Quantitative decoding of coupled carbon and energy metabolism in Pseudomonas putida for lignin carbon utilization.

Soil Pseudomonas species, which thrive on lignin derivatives, are widely explored for biotechnology applications in lignin valorization. However, how the native metabolism coordinates phenolic carbon processing with required cofactor generation remains poorly understood.
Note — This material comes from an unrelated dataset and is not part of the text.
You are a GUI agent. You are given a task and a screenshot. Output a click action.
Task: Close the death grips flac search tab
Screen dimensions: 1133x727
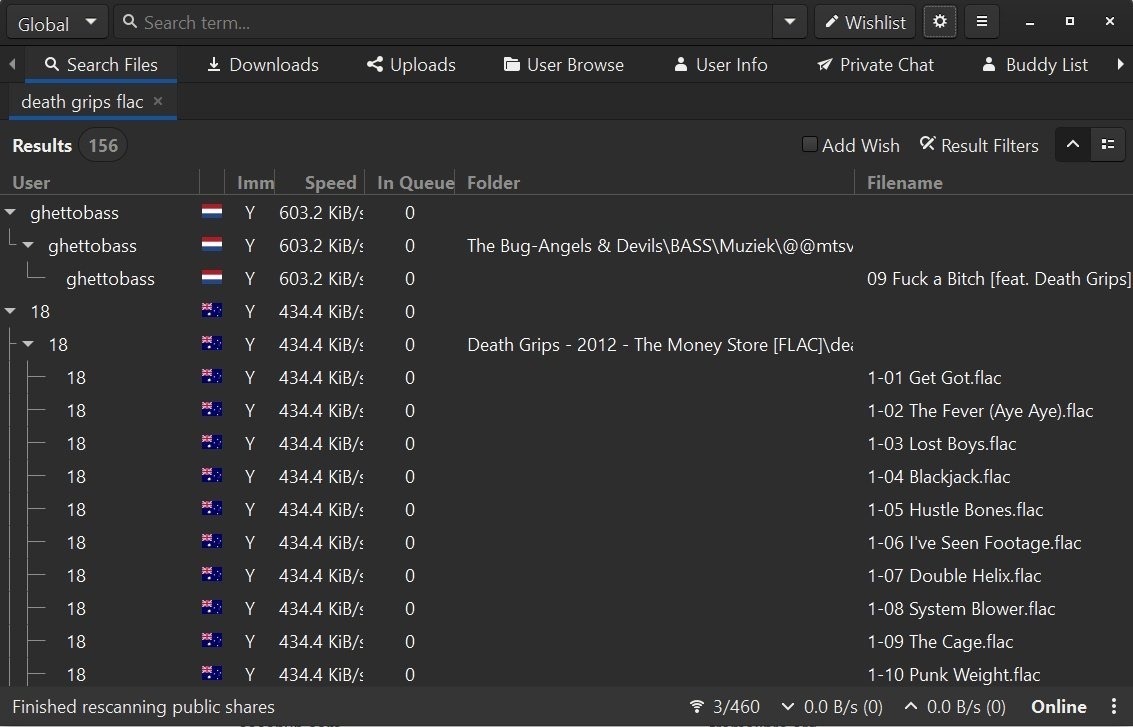(x=158, y=101)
Here, we achieve quantitative understanding of this metabolic balance through a detailed multi-omics investigation of Pseudomonas putida KT2440 grown on four common phenolic acid substrates: ferulate, p-coumarate, vanillate, and 4-hydroxybenzoate. Relative to succinate, proteomics reveals > 140-fold increase in transport and catabolic proteins for aromatics, but metabolomics identifies bottlenecks in initial catabolism to maintain favorable cellular energy charge, which is compromised in mutants with resolved bottlenecks. Up to 30-fold increase in pyruvate carboxylase and glyoxylate shunt proteins implies a metabolic remodeling confirmed by kinetic C-metabolomics. Quantitative analysis by C-fluxomics demonstrates coupling of this remodeling with cofactor production. Specifically, anaplerotic carbon recycling through pyruvate carboxylase promotes tricarboxylic acid cycle fluxes to generate 50-60% NADPH yield and 60-80% NADH yield, resulting in up to 6-fold greater ATP surplus than with succinate metabolism; the glyoxylate shunt sustains cataplerotic flux through malic enzyme for the remaining NADPH yield. This quantitative blueprint affords cofactor imbalance predictions in proposed engineering of key metabolic nodes in lignin valorization pathways.